Un sommet dominé par la sécurité

L’attentat-suicide, revendiqué par un groupe djihadiste, le 29 juin dernier, qui a frappé le quartier général de la force cnjointe anti-terroriste, G5 Sahel à Sévaré, dans le centre du Mali et tué 03 soldats, a sans doute donné une teneur particulière au sommet de l’UA qui s’ouvrait 2 jours plus tard.

« Ce sont des attaques qui ne doivent pas nous faire baisser les armes », a déclaré dimanche à l'AFP Mouhamadou Issoufou, qui préside le G5 Sahel. Pour le président mauritanien Mohamed Ould Abdel Aziz, « il y a encore énormément de failles » dans la sécurité qui doivent être « corrigées ».

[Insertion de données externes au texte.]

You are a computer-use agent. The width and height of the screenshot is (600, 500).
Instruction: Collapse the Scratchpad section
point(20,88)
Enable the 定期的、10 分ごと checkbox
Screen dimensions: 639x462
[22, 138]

Lundi, le président français, Emmanuel Macron s’est rendu au sommet à Nouakchott pour parler de la lente montée en puissance du G5 Sahel et de la sécurité en Afrique. Un mini-sommet s’est d’ailleurs tenu avec les présidents des Etats membres de la Force (Niger, Mauritanie, Burkina Faso, Mali et Tchad).

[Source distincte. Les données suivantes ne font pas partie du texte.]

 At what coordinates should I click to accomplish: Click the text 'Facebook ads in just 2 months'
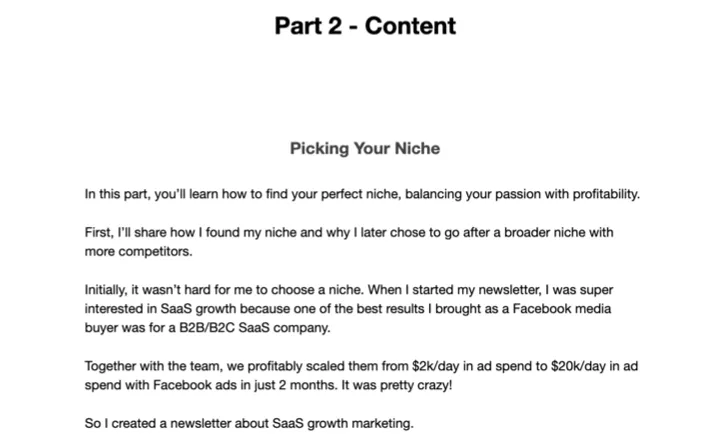tap(245, 385)
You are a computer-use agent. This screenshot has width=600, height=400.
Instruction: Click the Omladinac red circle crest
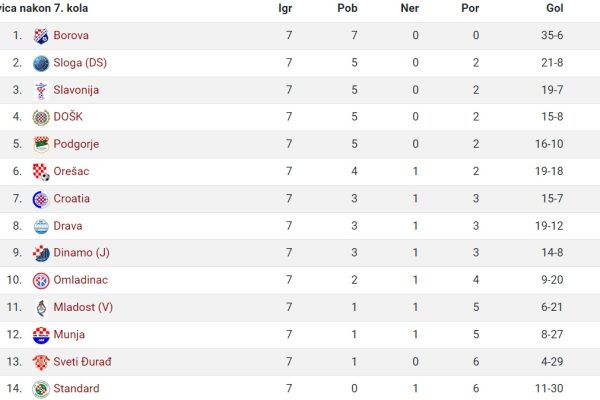click(41, 281)
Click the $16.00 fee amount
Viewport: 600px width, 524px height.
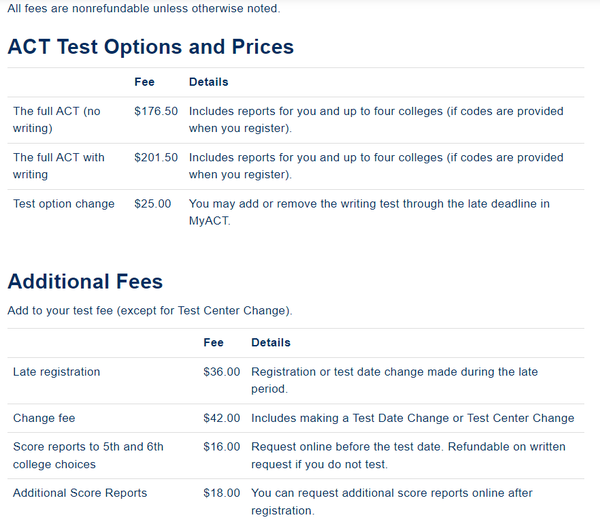pos(222,447)
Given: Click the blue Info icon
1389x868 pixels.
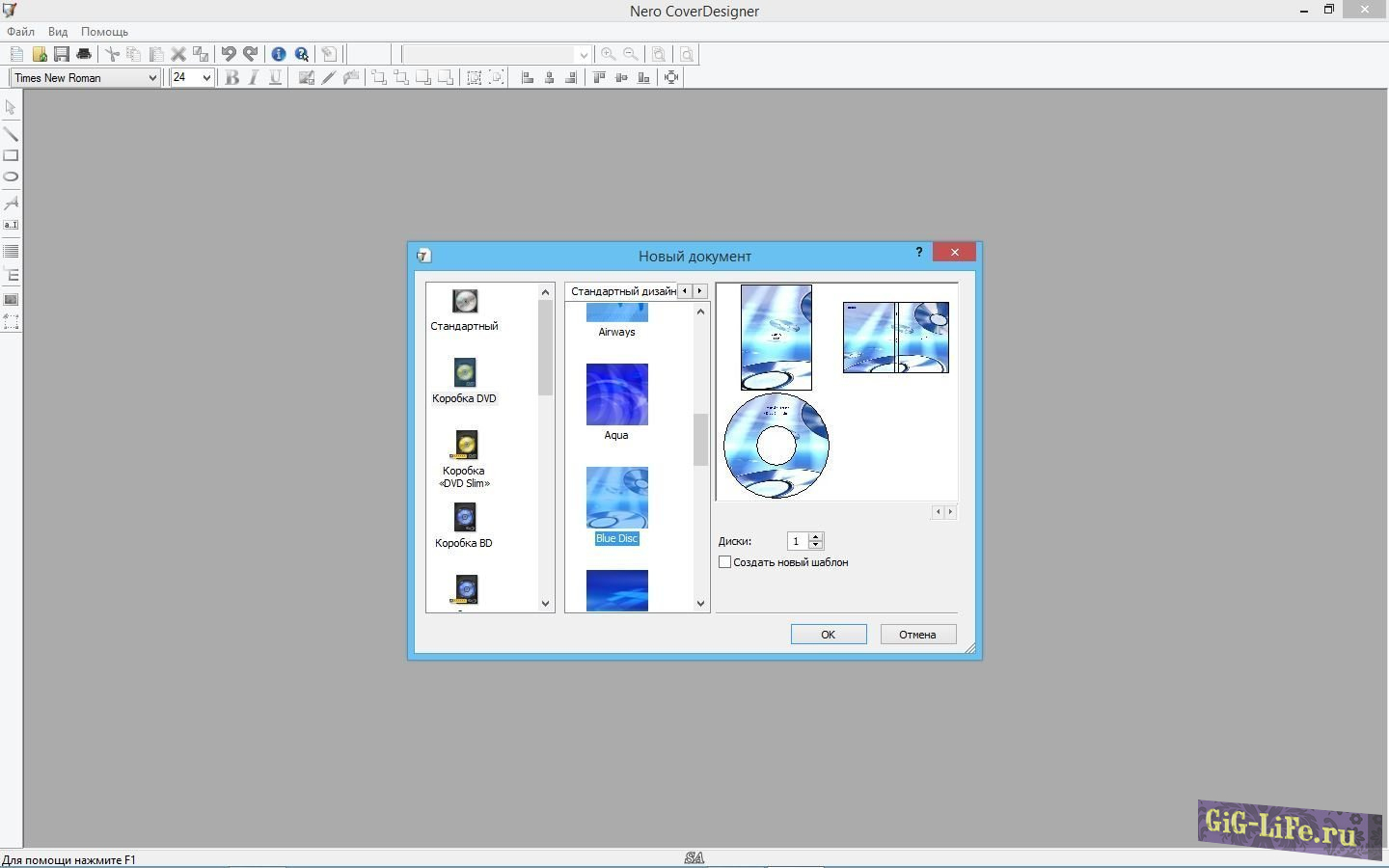Looking at the screenshot, I should 279,54.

« Notre souhait est d'éradiquer dans toute la région le terrorisme », a déclaré le président français, dont le pays finance, en partie, la Force régionale. Préconisant la « la coordination sécuritaire » entre le G5 Sahel, l’opération française Barkhane et la mission de l’ONU au Mali, la Minusma.

Hôte du sommet, le président Ould Abdelaziz a plaidé pour la mise en place d'une approche collective basée sur la coordination des efforts des Etats africains pour relever les défis sécuritaires que constituent terrorisme, la violence et l'extrémisme.

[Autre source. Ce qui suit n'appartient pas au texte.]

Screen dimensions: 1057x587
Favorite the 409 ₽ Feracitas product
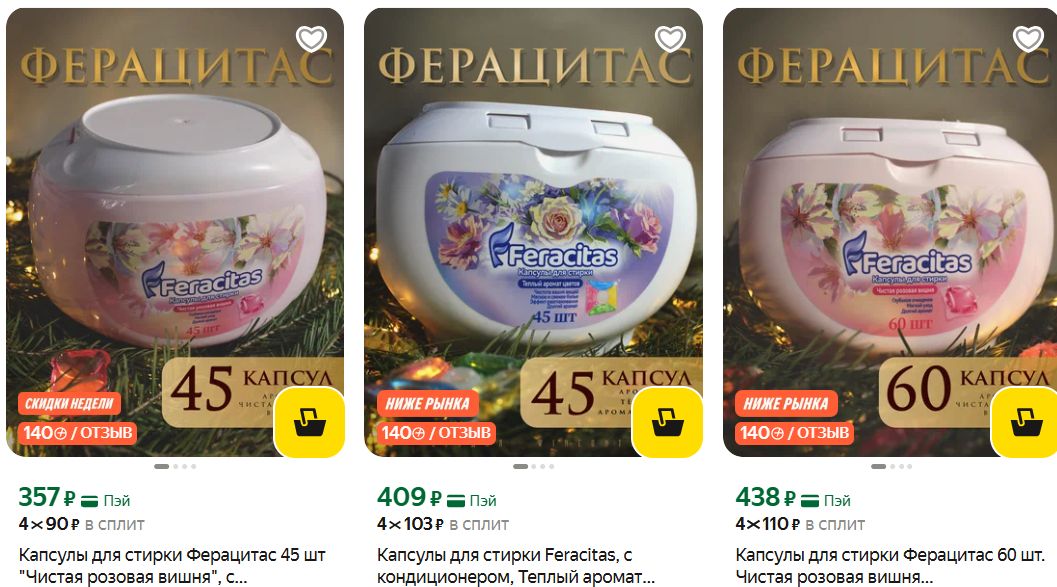670,38
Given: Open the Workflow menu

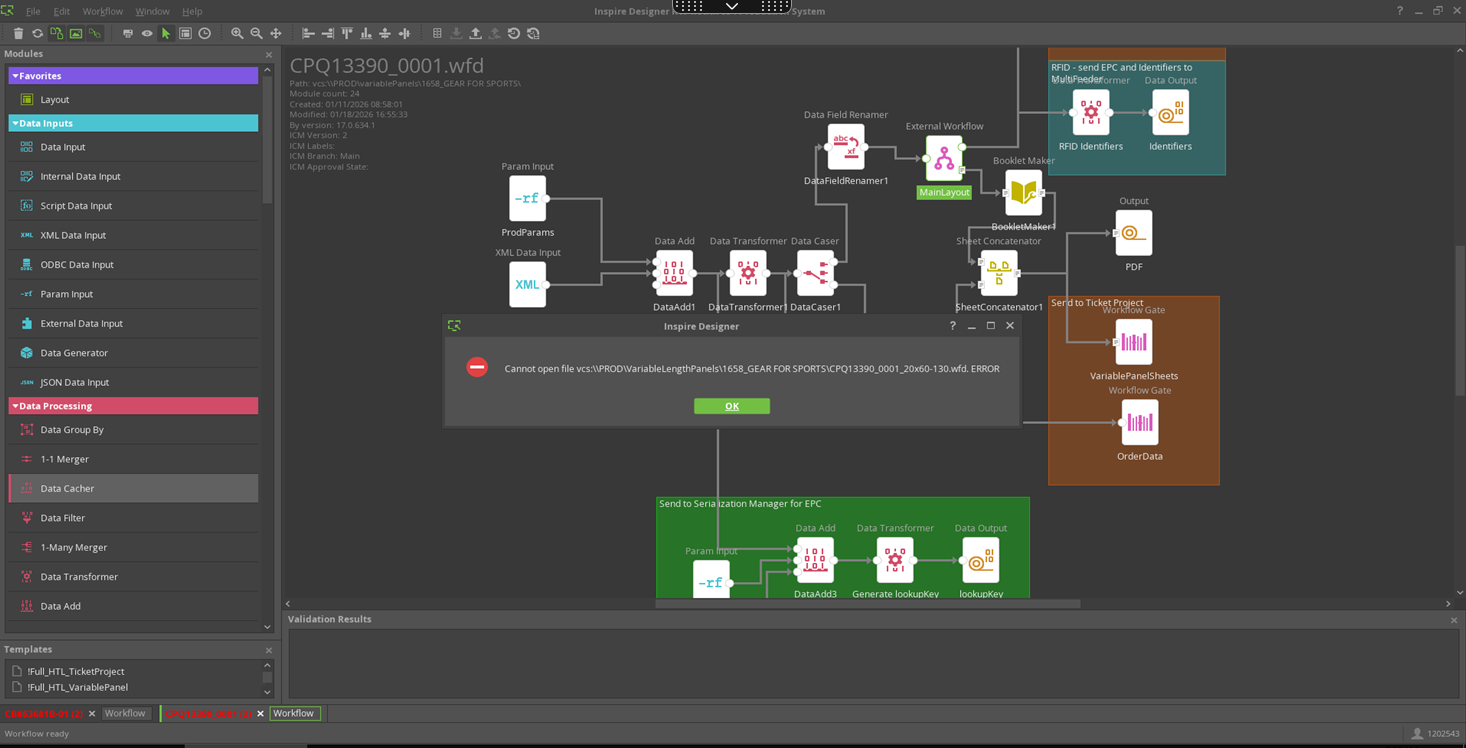Looking at the screenshot, I should coord(102,11).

Et le nigérien Mahamadou Issoufou d’ajouter que ce combat n’est pas seulement militaire. Relevant fort à propos qu’« à long terme c'est le développement économique et social qui est essentiel car c'est sur le terreau de la pauvreté que se développe le terrorisme. »

Le contexte sécuritaire en République Démocratique du Congo, ainsi que la situation du Sahara Occidental a également été évoquée au cours du sommet des chefs d’Etat.

A propos de la RDC, Moussa Faki Mahamat, le président de la Commission de l’Union africaine, a invité les parties à la crise socio-politique à dialoguer et à « dépasser les intérêts personnels ».

Les migrations, sujet délicat

A Nouakchott, il aussi été question de la gestion des migrants africains par les pays européens. Des voix se sont élevées contre la gestion de la crise migratoire par ses pays. Les dirigeants africains regrettant que les migrants originaires du continent soient traités de manière différentes des autres.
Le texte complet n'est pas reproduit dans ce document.